O conto é um texto narrativo centrado em um relato referente a um
fato ou determinado acontecimento. Sendo que este pode ser real, como é o caso
de uma notícia jornalística, um evento esportivo, dentre outros. Podendo também
ser fictício, ou seja, algo resultante de uma invenção.
No que
se refere às origens, o mesmo remonta aos tempos antigos, representado pelas
narrativas orais dos antigos povos nas noites de luar, passando pelos gregos e
romanos, lendas orientais, parábolas bíblicas, novelas medievais italianas,
pelas fábulas francesas de Esopo e La Fontaine, chegando até os
livros, como hoje conhecemos.
Em meio a esta trajetória, revestiu-se de inúmeras classificações, resultando nas chamadas antologias, as quais reúnem os contos por nacionalidade: brasileiro, russo, francês e por categorias relacionadas ao gênero, denominando-se em contos maravilhosos, policiais, de amor, ficção científica, fantásticos, de terror, mistério, dentre outras classificações, tais como tradicional, moderno e contemporâneo.
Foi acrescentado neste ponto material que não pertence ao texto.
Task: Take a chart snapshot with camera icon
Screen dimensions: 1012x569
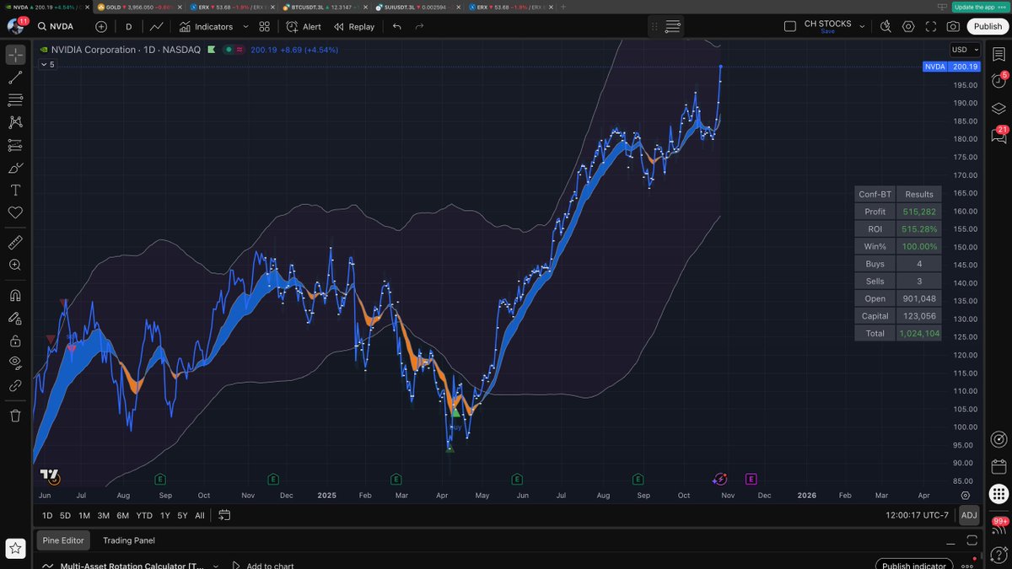Action: point(952,26)
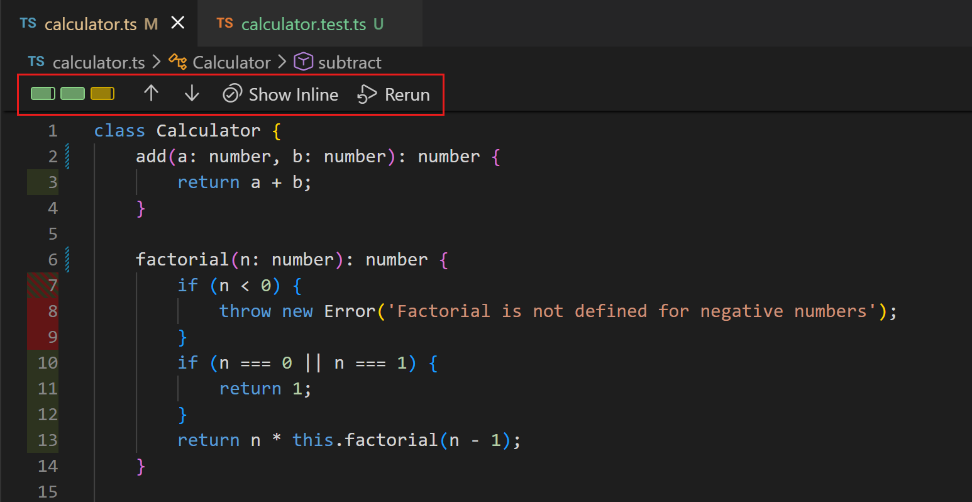Screen dimensions: 972x502
Task: Click the down arrow for next uncovered region
Action: pos(192,94)
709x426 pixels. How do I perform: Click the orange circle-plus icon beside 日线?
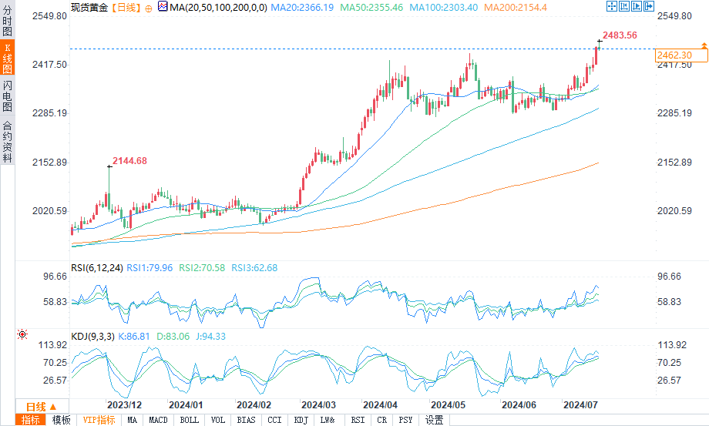click(148, 8)
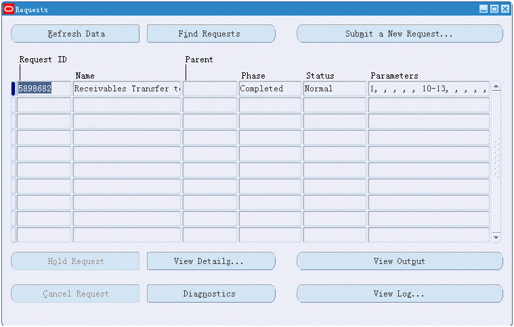
Task: Click the Completed phase field
Action: pyautogui.click(x=270, y=89)
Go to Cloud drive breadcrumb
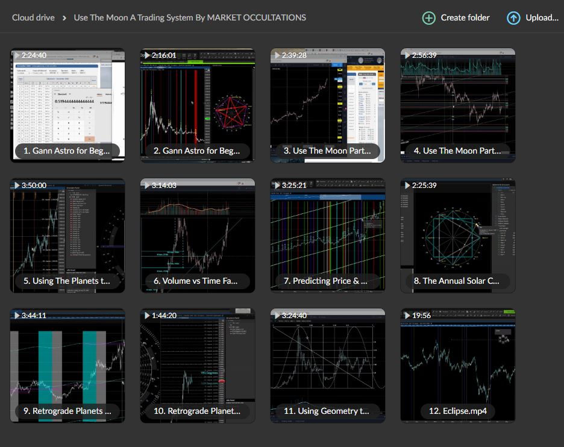Image resolution: width=564 pixels, height=447 pixels. click(33, 17)
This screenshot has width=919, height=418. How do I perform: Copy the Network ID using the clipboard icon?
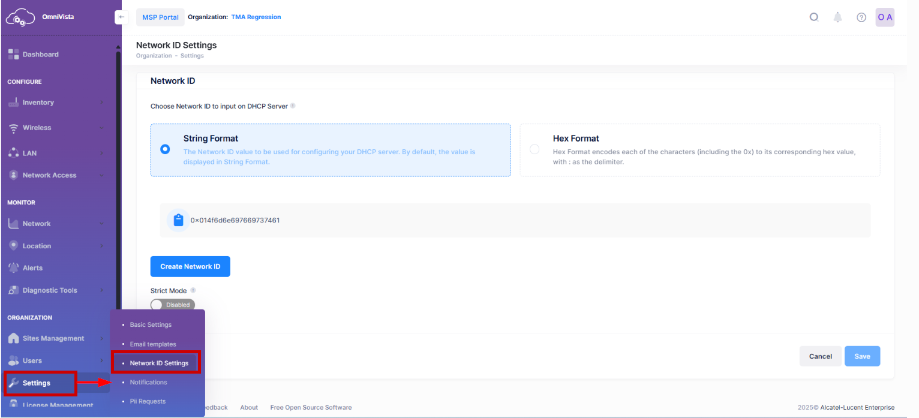pos(178,219)
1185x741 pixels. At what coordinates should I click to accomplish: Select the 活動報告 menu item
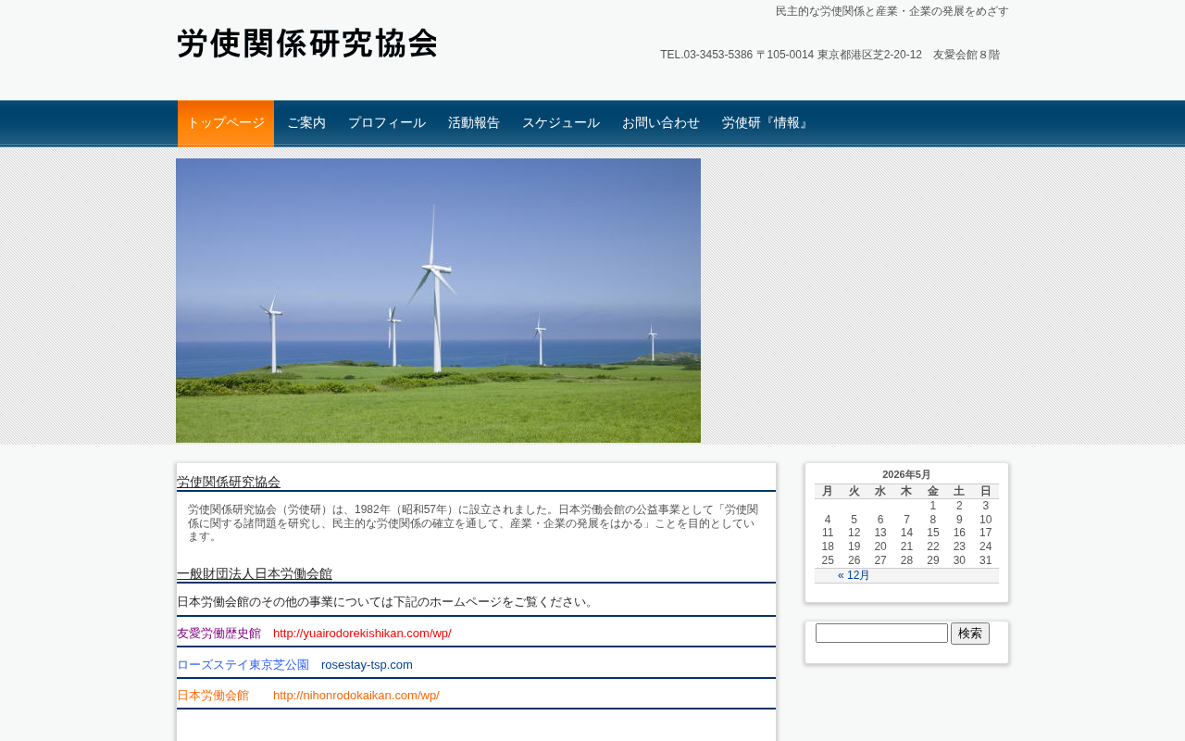[474, 123]
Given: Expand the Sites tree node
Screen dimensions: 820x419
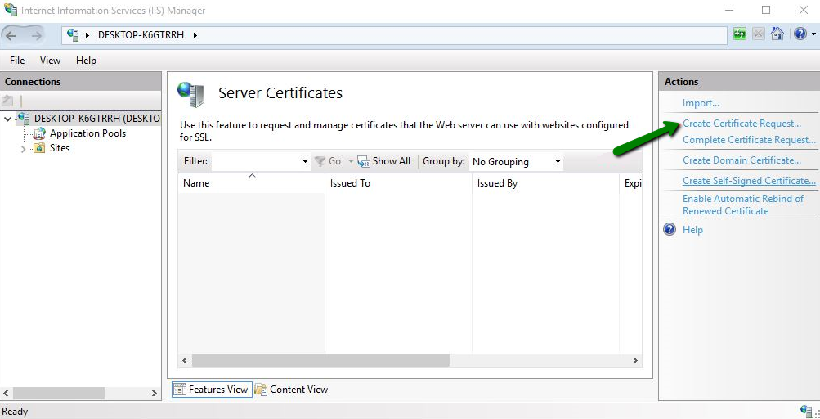Looking at the screenshot, I should (23, 149).
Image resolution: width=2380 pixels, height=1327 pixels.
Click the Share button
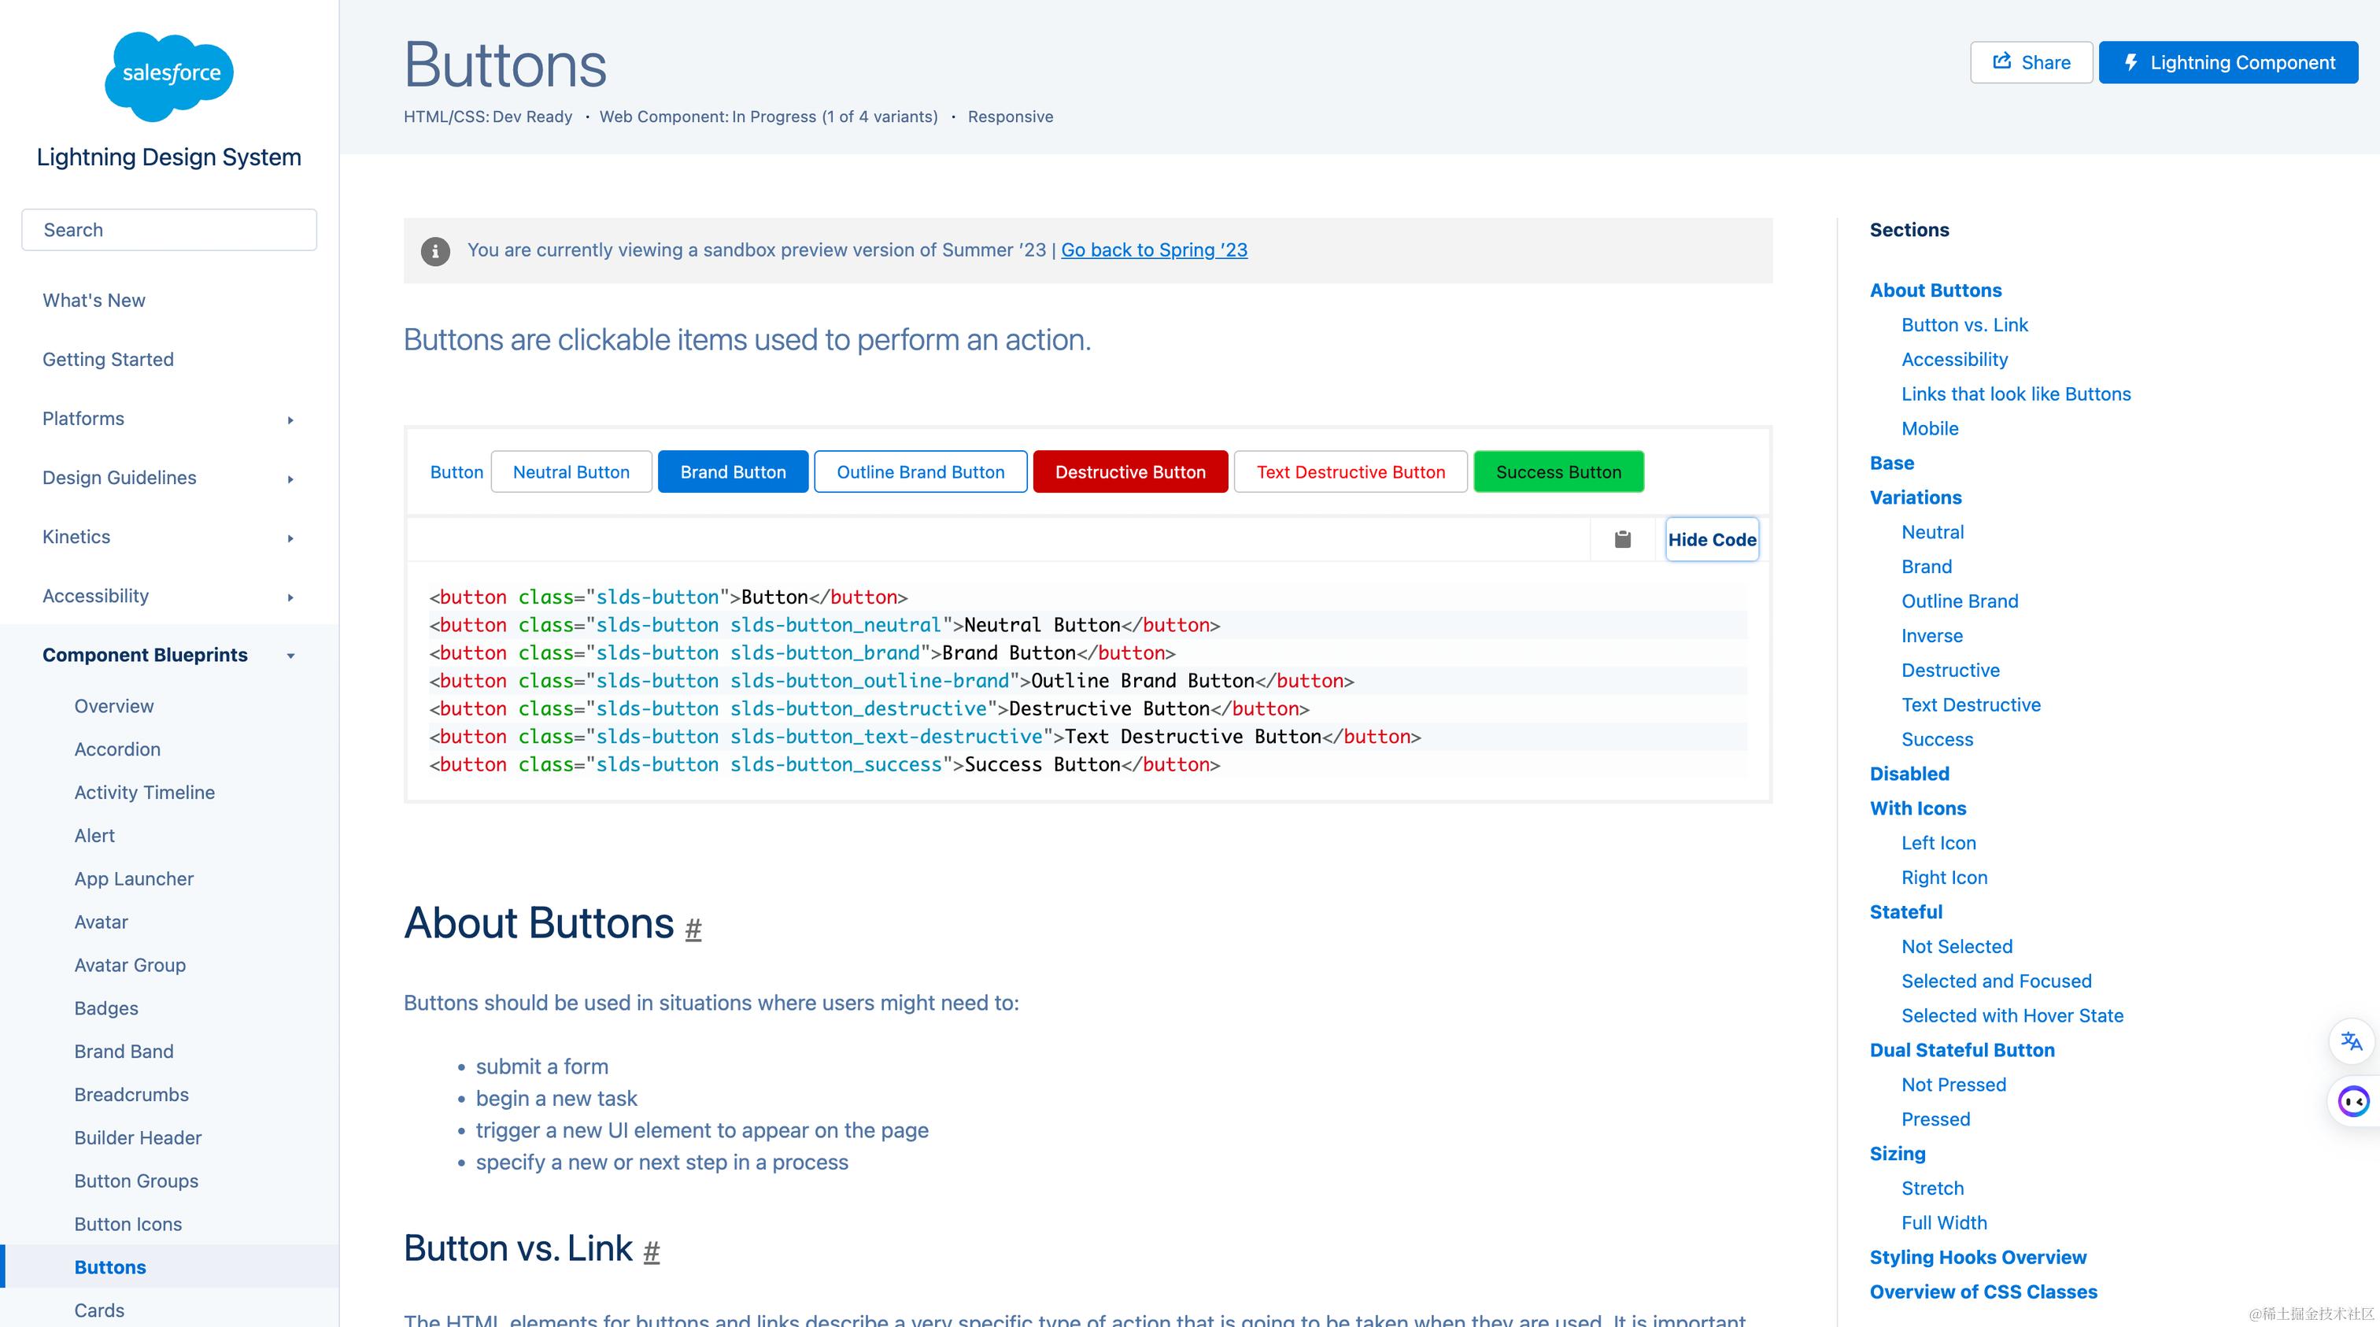click(2031, 63)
Perfaz-se de todos os elementos que compõem a narrativa, ou seja, tempo, espaço, poucos personagens, foco narrativo de 1ª ou 3ª pessoa, corroborando em uma sequência de fatos que constituem o enredo, também chamado de trama.
E um dos fatores de total relevância, é que o enredo apresenta-se de forma condensada e sintética, centrado em um único conflito. Tal característica tende a criar o que chamamos de unidade de impressão, elemento que norteia toda a narrativa, criando um efeito no próprio leitor, manifestado pela admiração, espanto, medo, desconcerto, surpresa, entre outros.
Fazendo
referência a toda estética textual, observaremos alguns fragmentos inerentes a
uma das criações de um importante contista de nossa contemporaneidade, Dalton
Trevisan:
Apelo
Amanhã faz um mês que a Senhora está longe de casa. Primeiros dias, para
dizer a verdade, não senti falta, bom chegar tarde, esquecido na conversa de
esquina. Não foi ausência por uma semana: o batom ainda no lenço, o prato na
mesa por engano, a imagem de relance no espelho.
Com os dias, Senhora, o leite primeira vez coalhou. A notícia de sua
perda veio aos poucos: a pilha de jornais ali no chão, ninguém os guardou
debaixo da escada. Toda a casa era um corredor deserto, até o canário ficou
mudo. Não dar parte de fraco, ah, Senhora, fui beber com os amigos. Uma hora da
noite eles se iam. Ficava só, sem o perdão de sua presença, última luz na
varanda, a todas as aflições do dia.
Sentia falta da pequena briga pelo sal no tomate — meu jeito de querer bem. Acaso é saudade, Senhora? Às suas violetas, na janela, não lhes poupei água e elas murcham. Não tenho botão na camisa. Calço a meia furada. Que fim levou o saca-rolha? Nenhum de nós sabe, sem a Senhora, conversar com os outros: bocas raivosas mastigando. Venha para casa, Senhora, por favor.
ATIVIDADE
1. Análise e interpretação do conto
TENTAÇÃO
Ela estava com soluço. E como se
não bastasse a claridade das duas horas, ela era ruiva.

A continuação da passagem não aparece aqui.